次に、750℃から後述する焼入れ開始温度まで冷却する。750℃から焼入れ開始温度までの平均冷却速度が5℃/秒未満であるとフェライトが過剰に生成する。そのため、上記平均冷却速度の下限を5℃/秒以上とする。上記平均冷却速度の下限は、好ましくは8℃/秒以上、より好ましくは11℃/秒以上とする。一方、上記平均冷却速度が20℃/秒超であるとフェライト生成量が不足し、更に焼入れ開始温度の制御が難しくなり、結果として製造安定性が得られにくい。そのため、上記平均冷却速度の上限は、20℃/秒以下とする。上記平均冷却速度の上限は、好ましくは17℃/秒以下、より好ましくは14℃/秒以下とする。
焼入れ開始温度は、所望のフェライト分率を安定して得るため、500〜650℃の範囲とする。焼入れ開始温度が500℃未満ではフェライトが過剰に生成してしまい、さらにベイナイト変態温度域ではベイナイトが生成し、強度が低下する。そのため、焼入れ開始温度の下限を500℃以上とする。焼入れ開始温度の下限は、好ましくは520℃以上、より好ましくは540℃以上、更に好ましくは560℃以上とする。一方、焼入れ開始温度が650℃を超えると、フェライト生成量が不足する。そのため、焼入れ開始温度の上限を650℃以下とする。焼入れ開始温度の上限は、好ましくは630℃以下、より好ましくは610℃以下、更に好ましくは590℃以下とする。
熱間圧延時の加熱温度:1200℃
熱間圧延の仕上温度:870℃
熱間圧延後の巻取り温度:550℃
仕上厚さ:2.8mm
酸洗条件:20%塩酸、80℃、35秒
冷間圧延の冷延率:50%
本実施例では、点算法により、フェライトの面積率を算出した。

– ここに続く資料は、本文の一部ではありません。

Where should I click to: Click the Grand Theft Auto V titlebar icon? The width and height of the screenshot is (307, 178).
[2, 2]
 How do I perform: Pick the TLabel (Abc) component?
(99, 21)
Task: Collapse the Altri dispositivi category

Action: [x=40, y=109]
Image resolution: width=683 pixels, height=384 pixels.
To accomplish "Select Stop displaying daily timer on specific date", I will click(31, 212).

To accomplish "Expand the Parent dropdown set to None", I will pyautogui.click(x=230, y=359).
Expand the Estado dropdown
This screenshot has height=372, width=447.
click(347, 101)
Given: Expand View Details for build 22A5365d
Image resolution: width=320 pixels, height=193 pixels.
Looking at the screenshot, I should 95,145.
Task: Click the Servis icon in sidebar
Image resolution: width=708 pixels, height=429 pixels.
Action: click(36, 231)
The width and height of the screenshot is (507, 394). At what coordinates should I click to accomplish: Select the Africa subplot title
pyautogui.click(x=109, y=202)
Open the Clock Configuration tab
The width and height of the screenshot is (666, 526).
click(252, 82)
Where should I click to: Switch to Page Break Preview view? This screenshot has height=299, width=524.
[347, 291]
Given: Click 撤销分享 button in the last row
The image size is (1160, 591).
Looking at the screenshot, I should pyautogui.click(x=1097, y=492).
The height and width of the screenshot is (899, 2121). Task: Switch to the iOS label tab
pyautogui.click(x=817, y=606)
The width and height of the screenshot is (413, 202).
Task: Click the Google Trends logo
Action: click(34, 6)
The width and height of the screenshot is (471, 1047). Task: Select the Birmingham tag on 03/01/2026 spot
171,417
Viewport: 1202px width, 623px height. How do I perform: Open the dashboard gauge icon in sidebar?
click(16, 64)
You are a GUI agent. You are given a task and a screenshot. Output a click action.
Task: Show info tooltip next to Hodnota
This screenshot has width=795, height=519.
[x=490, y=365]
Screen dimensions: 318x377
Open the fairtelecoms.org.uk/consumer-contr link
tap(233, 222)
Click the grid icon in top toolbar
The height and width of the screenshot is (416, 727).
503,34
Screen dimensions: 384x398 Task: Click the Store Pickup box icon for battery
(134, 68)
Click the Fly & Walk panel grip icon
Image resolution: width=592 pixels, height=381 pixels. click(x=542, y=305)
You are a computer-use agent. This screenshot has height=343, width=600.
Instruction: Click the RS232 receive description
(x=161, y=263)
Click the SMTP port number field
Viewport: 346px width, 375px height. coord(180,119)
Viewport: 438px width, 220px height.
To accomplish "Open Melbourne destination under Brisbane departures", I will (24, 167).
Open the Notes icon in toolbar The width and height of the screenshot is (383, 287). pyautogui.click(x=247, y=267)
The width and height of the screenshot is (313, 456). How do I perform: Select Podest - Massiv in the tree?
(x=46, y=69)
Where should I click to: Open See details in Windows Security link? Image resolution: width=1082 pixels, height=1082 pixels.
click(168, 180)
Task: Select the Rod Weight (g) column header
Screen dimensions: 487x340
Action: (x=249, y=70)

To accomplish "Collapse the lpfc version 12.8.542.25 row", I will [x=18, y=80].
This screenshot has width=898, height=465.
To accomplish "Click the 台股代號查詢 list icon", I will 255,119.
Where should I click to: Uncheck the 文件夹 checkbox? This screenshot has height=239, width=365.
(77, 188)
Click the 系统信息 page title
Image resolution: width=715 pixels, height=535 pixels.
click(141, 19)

詳細には、1.4mm×20mm×20mmの試験片の圧延方向と平行な断面を研磨し、ナイタール腐食を行った後、板厚の1/4部について1000倍でSEM(Scanning Electron Microscope)にて観察を行った。そして、1視野のサイズ100μm×100μmで、縦横それぞれ等間隔に10本の線を引き、フェライト組織内にある交点の数を全交点の数で割り、任意の10視野の平均値をフェライトの面積率とした。金属組織全体:100面積%から上記フェライトの面積率を引いた値を、焼き戻しマルテンサイトおよび他の残部組織の面積率とした。その結果を表2〜4に示す。
引張強度TS、降伏強度YS、および均一伸びuELの引張特性は、上記鋼板の圧延方向に垂直な方向が長手方向となるようにJIS5号引張試験片を鋼板から採取し、JIS
Z 2241に規定の方法に従って測定した。参考のため、全伸びELも同様に測定した。これらの結果を表2〜4に示す。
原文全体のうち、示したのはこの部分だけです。